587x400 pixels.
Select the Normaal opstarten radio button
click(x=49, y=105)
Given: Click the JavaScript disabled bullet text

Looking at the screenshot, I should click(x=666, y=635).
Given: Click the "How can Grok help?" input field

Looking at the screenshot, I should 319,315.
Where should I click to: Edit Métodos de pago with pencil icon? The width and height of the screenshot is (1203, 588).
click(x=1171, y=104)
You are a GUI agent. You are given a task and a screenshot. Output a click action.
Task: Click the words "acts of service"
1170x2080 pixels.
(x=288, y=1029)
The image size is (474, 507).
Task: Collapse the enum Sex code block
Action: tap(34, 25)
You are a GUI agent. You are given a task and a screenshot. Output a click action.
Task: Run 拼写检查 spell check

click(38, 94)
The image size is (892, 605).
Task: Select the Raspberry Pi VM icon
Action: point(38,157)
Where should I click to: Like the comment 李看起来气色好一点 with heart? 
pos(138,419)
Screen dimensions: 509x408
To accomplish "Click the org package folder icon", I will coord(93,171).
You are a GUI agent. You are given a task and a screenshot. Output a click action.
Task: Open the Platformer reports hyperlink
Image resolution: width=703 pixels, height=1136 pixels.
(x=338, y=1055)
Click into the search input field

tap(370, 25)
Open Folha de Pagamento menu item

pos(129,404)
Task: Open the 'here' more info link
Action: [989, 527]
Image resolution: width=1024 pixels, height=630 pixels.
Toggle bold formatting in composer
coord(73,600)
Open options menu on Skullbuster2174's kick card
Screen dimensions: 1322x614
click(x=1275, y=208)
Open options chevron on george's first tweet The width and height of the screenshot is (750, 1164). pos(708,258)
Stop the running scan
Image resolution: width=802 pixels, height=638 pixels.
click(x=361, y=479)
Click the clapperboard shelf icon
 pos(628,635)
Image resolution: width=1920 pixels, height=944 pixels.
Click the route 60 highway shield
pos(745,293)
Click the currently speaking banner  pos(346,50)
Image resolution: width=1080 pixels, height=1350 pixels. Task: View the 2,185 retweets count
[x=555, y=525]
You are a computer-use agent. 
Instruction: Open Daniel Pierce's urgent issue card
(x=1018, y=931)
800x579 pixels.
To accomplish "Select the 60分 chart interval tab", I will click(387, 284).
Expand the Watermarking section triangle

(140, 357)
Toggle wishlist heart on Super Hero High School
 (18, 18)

PROBLEM: What is needed is an exact copy of all the records.

ANSWER TO THIS TASK:
587x400 pixels.
Select the Normaal opstarten radio button
click(x=49, y=105)
Given: Click the JavaScript disabled bullet text

Looking at the screenshot, I should click(x=666, y=635).
Given: Click the "How can Grok help?" input field

Looking at the screenshot, I should 319,315.
Where should I click to: Edit Métodos de pago with pencil icon? The width and height of the screenshot is (1203, 588).
click(x=1171, y=104)
You are a GUI agent. You are given a task and a screenshot. Output a click action.
Task: Click the words "acts of service"
1170x2080 pixels.
(x=288, y=1029)
The image size is (474, 507).
Task: Collapse the enum Sex code block
Action: tap(34, 25)
You are a GUI agent. You are given a task and a screenshot. Output a click action.
Task: Run 拼写检查 spell check

click(38, 94)
The image size is (892, 605).
Task: Select the Raspberry Pi VM icon
Action: point(38,157)
Where should I click to: Like the comment 李看起来气色好一点 with heart? 
pos(138,419)
Screen dimensions: 509x408
To accomplish "Click the org package folder icon", I will coord(93,171).
You are a GUI agent. You are given a task and a screenshot. Output a click action.
Task: Open the Platformer reports hyperlink
Image resolution: width=703 pixels, height=1136 pixels.
(x=338, y=1055)
Click into the search input field

tap(370, 25)
Open Folha de Pagamento menu item

pos(129,404)
Task: Open the 'here' more info link
Action: [989, 527]
Image resolution: width=1024 pixels, height=630 pixels.
Toggle bold formatting in composer
coord(73,600)
Open options menu on Skullbuster2174's kick card
Screen dimensions: 1322x614
click(x=1275, y=208)
Open options chevron on george's first tweet The width and height of the screenshot is (750, 1164). pos(708,258)
Stop the running scan
Image resolution: width=802 pixels, height=638 pixels.
click(x=361, y=479)
Click the clapperboard shelf icon
 pos(628,635)
Image resolution: width=1920 pixels, height=944 pixels.
Click the route 60 highway shield
pos(745,293)
Click the currently speaking banner  pos(346,50)
Image resolution: width=1080 pixels, height=1350 pixels. Task: View the 2,185 retweets count
[x=555, y=525]
You are a computer-use agent. 
Instruction: Open Daniel Pierce's urgent issue card
(x=1018, y=931)
800x579 pixels.
To accomplish "Select the 60分 chart interval tab", I will click(387, 284).
Expand the Watermarking section triangle

(140, 357)
Toggle wishlist heart on Super Hero High School
 (18, 18)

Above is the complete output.